STATED EXERCISE:
Write out the rows below word for word, starting at the row that contains "What do you see at coordinates (55, 587)" and ending with the last row.

GIVEN DATA:
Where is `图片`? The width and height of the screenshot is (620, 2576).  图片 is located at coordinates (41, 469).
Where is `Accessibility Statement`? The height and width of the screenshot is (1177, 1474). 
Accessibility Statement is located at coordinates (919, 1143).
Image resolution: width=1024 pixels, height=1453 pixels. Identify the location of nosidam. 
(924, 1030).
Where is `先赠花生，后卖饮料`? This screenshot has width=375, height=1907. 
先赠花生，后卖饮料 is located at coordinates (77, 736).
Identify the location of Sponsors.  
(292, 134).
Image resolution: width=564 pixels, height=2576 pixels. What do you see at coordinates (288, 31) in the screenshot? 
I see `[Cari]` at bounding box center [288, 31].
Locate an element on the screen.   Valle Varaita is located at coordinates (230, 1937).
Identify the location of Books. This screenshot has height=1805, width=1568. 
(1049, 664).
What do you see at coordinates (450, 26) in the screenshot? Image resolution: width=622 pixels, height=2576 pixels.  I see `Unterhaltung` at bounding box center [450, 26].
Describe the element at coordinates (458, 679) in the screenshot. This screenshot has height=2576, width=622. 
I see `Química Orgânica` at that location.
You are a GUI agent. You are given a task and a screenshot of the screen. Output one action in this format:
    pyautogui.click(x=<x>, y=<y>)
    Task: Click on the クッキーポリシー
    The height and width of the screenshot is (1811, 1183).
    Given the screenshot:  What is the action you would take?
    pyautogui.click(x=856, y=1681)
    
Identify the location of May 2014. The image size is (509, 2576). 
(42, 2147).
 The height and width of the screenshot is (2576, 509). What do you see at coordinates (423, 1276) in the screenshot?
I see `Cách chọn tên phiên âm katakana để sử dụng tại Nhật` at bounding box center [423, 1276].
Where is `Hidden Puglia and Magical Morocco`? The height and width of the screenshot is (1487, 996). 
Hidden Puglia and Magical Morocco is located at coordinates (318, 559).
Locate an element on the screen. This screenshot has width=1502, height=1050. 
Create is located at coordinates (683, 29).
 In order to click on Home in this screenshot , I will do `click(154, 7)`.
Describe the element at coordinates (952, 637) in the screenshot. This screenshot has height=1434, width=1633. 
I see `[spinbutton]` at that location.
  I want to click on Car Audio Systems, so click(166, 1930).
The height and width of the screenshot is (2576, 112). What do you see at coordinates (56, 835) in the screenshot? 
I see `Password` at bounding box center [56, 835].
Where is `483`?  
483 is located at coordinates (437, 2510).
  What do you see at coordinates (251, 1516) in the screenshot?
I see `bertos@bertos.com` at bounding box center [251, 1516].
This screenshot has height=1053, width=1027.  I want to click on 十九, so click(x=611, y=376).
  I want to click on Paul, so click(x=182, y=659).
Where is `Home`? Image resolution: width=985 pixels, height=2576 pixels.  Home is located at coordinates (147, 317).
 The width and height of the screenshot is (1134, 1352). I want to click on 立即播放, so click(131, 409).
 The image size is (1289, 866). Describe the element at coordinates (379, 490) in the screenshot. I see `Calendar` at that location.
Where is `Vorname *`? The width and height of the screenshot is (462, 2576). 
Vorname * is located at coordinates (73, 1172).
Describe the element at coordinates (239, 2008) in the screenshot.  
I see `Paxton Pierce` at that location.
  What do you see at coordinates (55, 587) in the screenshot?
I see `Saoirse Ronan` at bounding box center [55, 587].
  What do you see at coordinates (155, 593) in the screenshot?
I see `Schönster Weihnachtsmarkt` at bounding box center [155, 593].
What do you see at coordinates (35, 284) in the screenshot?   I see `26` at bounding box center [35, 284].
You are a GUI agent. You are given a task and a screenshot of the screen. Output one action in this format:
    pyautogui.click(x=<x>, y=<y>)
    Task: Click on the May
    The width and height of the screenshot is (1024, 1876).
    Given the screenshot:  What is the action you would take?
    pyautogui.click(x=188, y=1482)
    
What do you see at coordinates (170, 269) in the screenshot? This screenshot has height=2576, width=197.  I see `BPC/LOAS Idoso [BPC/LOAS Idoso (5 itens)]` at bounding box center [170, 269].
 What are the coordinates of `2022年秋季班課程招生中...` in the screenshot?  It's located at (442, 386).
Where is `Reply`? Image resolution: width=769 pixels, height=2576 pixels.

WRITTEN ANSWER:
  What do you see at coordinates (55, 587) in the screenshot?
I see `Saoirse Ronan` at bounding box center [55, 587].
  What do you see at coordinates (155, 593) in the screenshot?
I see `Schönster Weihnachtsmarkt` at bounding box center [155, 593].
What do you see at coordinates (35, 284) in the screenshot?   I see `26` at bounding box center [35, 284].
You are a GUI agent. You are given a task and a screenshot of the screen. Output one action in this format:
    pyautogui.click(x=<x>, y=<y>)
    Task: Click on the May
    The width and height of the screenshot is (1024, 1876).
    Given the screenshot:  What is the action you would take?
    pyautogui.click(x=188, y=1482)
    
What do you see at coordinates (170, 269) in the screenshot? This screenshot has height=2576, width=197.  I see `BPC/LOAS Idoso [BPC/LOAS Idoso (5 itens)]` at bounding box center [170, 269].
 What are the coordinates of `2022年秋季班課程招生中...` in the screenshot?  It's located at (442, 386).
Where is `Reply`? Image resolution: width=769 pixels, height=2576 pixels.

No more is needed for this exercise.